La consegna agli anziani, insieme a Comune e parroci, è stata un vero successo

Con il week end e il lento ritorno alla normalità nei nostri paesi si concludono due belle iniziative che «il Cittadino» ha portato avanti negli scorsi mesi - quelli più duri sul versante della pandemia - in collaborazione con le amministrazioni comunali e le parrocchie. Si tratta del servizio di consegna del giornale agli anziani di due centri abitati, Pieve Fissiraga e Caselle Lurani. La prima iniziativa a decollare è stata quella di Pieve, dove il sindaco Igor Stefano Guerciotti ci ha contattato per segnalarci una esigenza avvertita in paese: con tutti i negozi e i bar chiusi e l’assenza dell’edicola in tanti avevano chiesto al primo cittadino come fare per poter leggere il nostro giornale. Ecco dunque che dal lavoro di squadra «Cittadino», sindaco, volontari e il parroco don Stefano Chiapasco il nostro giornale è stato consegnato ogni giorno a un elevato numero di anziani, individuati dal Comune. «Un modo per collaborare a rafforzare il sentimento di comunità in un momento molto difficile per il territorio», aveva detto presentando l’iniziativa il direttore del «Cittadino» Lorenzo Rinaldi.

Caselle Lurani

Il successo riscontrato a Pieve Fissiraga ha fatto sì che a contattarci fosse poi il sindaco di Caselle Lurani, Davide Vighi. A Caselle ci siamo mossi in due direzioni, grazie sempre alla collaborazione con il Comune, la parrocchia guidata da don Gianfranco Pizzamiglio e i volontari. Un buon numero di copie del giornale è stato consegnato ogni mattina agli anziani del paese, «un modo per tenerci in contatto con loro», aveva detto il primo cittadino. Inoltre - nel periodo di chiusura della edicola - sulla piazza del paese è stato allestito un punto vendita del nostro quotidiano, con riscontri incoraggianti.

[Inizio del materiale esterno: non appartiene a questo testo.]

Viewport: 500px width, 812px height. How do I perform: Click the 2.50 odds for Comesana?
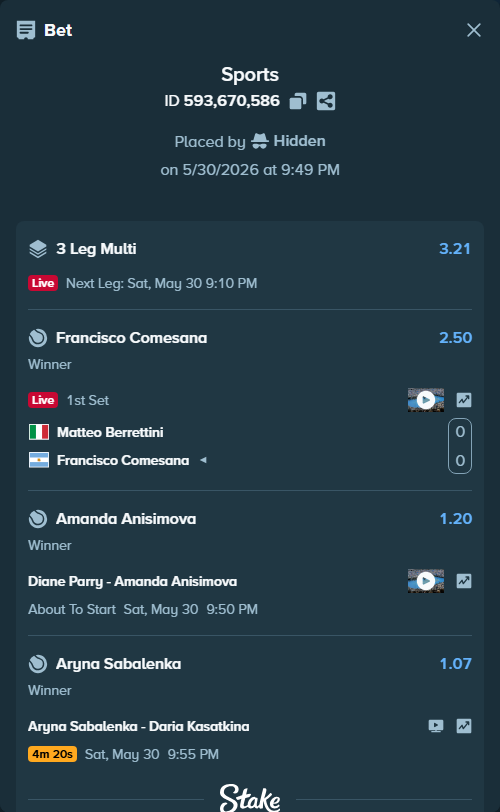[455, 338]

Fare informazione locale significa anche stare accanto alle comunità locali, vivere e camminare con loro, e questo impegno assume ancora maggior valore nei momenti di difficoltà. Iniziative valide dunque, che potremmo sperimentare - con forme e tempi da definire - anche nei prossimi mesi. Ai sindaci diciamo, fatevi avanti!